そんな彼らの凄さとは、洗練されたサウンドと意味深長な歌詞、そして王道とは少し逸れたアンダーグラウンド路線を突き進むことでコアなファン層を獲得していったことだろう。言うなれば、彼らの音楽は、練りに練られ品質だけにこだわった「最高級のコース料理」のようなものである。庶民には手を出しづらくとも、自らを欲してくれる人々に最高の品を届ける。それを十数年と続けてきて今の地位まで登り詰めているのだと思う。

そんな彼らも十分凄いのだが、いきものがかりは実はこれよりももっと凄いのではないかと思うところがある。かなり大袈裟な話だが、BUMPやRADのような他とは違うことをする少し突出したアーティストは、それだけで少し注目される感が否めない。しかしいきものがかりは、ある意味では普通の音楽を普通に歌っているだけである。そして、その「普通にする」ことこそとても難しいことなのではないか、と思う。
日本のポップスのフォーマットをしっかり守り、庶民に愛され、それでいて彼女らの味もしっかり出す、無駄な味はなくとも十分美味しい。そんないきものがかりとは、まさに「卵かけご飯」なのである。
「卵」「ご飯」という日本の伝統を使い、そこにいきものがかりという「醤油」をかけて自分達の味を付けることで美味しく、食べやすくさせている。
決してただの卵かけご飯ではない。いきものがかりが私たちに提供してくれるのは、数えきれない努力と工夫により作られた「最高級の卵かけご飯」なのだ。

もちろん、いきものがかりの曲のすべてが卵かけご飯ではない。
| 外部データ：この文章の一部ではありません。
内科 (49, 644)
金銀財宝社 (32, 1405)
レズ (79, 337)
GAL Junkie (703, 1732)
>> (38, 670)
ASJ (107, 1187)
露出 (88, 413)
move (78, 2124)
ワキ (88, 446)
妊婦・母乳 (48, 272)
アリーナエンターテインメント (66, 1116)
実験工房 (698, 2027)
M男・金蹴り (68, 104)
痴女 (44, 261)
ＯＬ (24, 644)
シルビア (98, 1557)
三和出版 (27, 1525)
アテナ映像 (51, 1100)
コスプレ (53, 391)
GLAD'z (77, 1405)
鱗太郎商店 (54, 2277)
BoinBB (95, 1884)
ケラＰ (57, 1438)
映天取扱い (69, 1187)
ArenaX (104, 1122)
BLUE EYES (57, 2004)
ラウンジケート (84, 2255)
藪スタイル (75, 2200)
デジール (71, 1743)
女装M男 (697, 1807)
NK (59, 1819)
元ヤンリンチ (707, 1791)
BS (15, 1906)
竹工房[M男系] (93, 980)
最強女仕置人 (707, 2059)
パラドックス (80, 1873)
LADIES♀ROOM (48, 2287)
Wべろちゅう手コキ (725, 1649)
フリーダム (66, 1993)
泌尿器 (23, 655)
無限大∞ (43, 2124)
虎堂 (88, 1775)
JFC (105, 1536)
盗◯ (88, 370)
中にはかなり攻めたコース料理のような派手やかな曲もある。さすがに卵かけご飯だけでは飽きが来てしまう、という所に不意にコース料理が来ることで、よりそれが美味しく高級に感じる。そしてまた卵かけご飯を食べることで素朴というありがたみを感じることが出来る。

渾身のコース料理を提供するBUMP OF CHICKENやRADWIMPSといったコアなアーティストに注目しすぎて、たまにいきものがかりのような在り来りな存在をじっくり考えないと言う節は正直あると思う。実際、BUMPやRADの音楽文は多数投稿されているが、いきものがかりの投稿は今僕が執筆している段階ではゼロだ。
皆さんもぜひ一度、日常にありふれ過ぎて注視してこなかったいきものがかりに、じっくり触れてみて欲しい。たまには、じっくりと卵かけご飯を味わってみて欲しい。